To Hell and Back with Hotel Honolulu

21 Oct
Hotel Honolulu

Hotel Honolulu

Last year I was particularly proud of myself for having read 11 books, although I came just shy of reaching my ultimate goal of reading 12 books in 12 months. But for having relocated to a new country during the year, it’s not bad at all. This year has not been as rewarding, either in terms of quantity or quality. Quantity: I just read my second book of the year. Quality: I haven’t liked both books I’ve read this year. This has got to change.

I very much wanted to like “Hotel Honolulu” by Paul Theroux. I asked a friend whose advice on books I value for a recommendation- I specifically said, anything you can recommend is fine, since I’ll just download it on iBooks and read it on my upcoming trip. So he recommended this book which in its print edition is just over 4oo pages, but in its electronic form is over 1000 “pages”. When I saw that length on my blinking iPhone screen, I gasped. Nevertheless, I began reading my first e-book.

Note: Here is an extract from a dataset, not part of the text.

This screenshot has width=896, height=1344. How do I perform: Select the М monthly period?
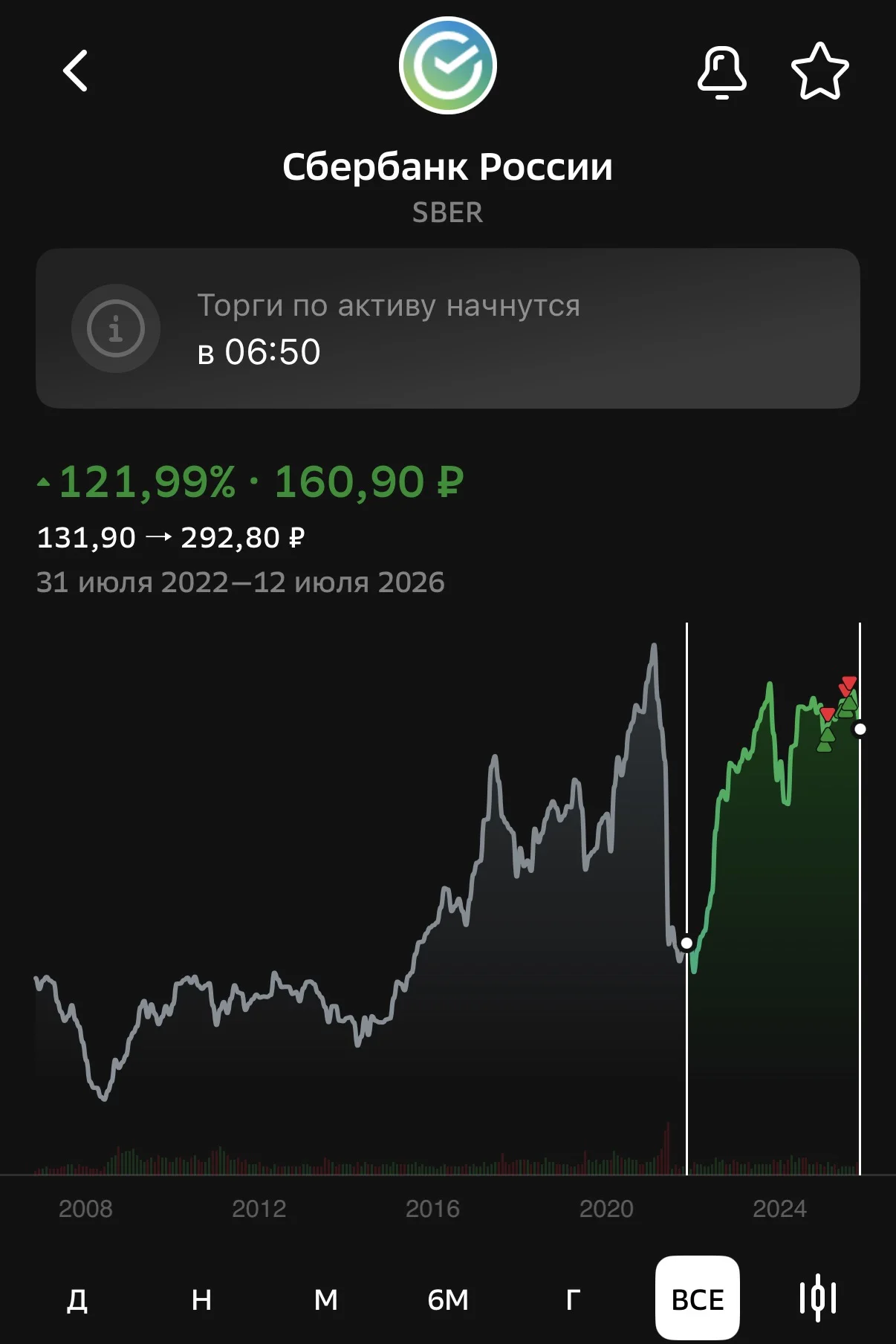[325, 1299]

Early on, it became clear to me that the vignette style of the book was not going to hold my attention. The story is narrated by a nameless, successful writer who has fled to Hawaii to remake himself as the manager of the Hotel Honolulu. Reading on the back of the book cover that Paul Theroux splits his time between Cape Cod and Hawaii, I figured the narrator of the book may as well be named Thaul Peroux. But the narrator recedes into the background of the story, as we hear more and more about the people that stay at the hotel, the employees, and mostly, the owner of the hotel who hired our narrator to run the place. With no narrative thread to pull the whole thing together, just stories of people who come and go from the hotel, the reader isn’t given a chance to connect with a character beyond the cipher who narrates the story. For this reason, the book was not a page turner. Rather than turning the page because I was eager to follow the story, I simply pressed on for the sake of it.

But there was another reason I not only didn’t get into the story, but was often turned off by it. One common theme I found in “Hotel Honolulu” was men having their hopes and dreams crushed by the shrewish women in their life. Benno Nevermann and Vera Shihab, Royce Lionberg and Rain Conroy, and most significantly, as it takes up much of the second half of the novel, Buddy Hamstra and Pinky. In all of these pairings, you have otherwise happy, successful older men who become entangled with beautiful, wide-eyed young women. They were happy before and yet these women sucked the life out of them. The owner of the hotel, Buddy, goes to the Philippines to find a young, compliant bride, and spends the last years of his life in a contentious relationship with his foreign wife, Pinky. If there were only one relationship like this portrayed in the novel, it wouldn’t be noteworthy. But reading page after page of this dynamic left me feeling icky. The women were an unwelcome intrusion on the boys club of Honolulu. All of this left me reading the book just to finish it, and not enjoy it. Ironically, I always tell friends that life is too short for bad books. Unfortunately, I should have listened to my own advice in this case.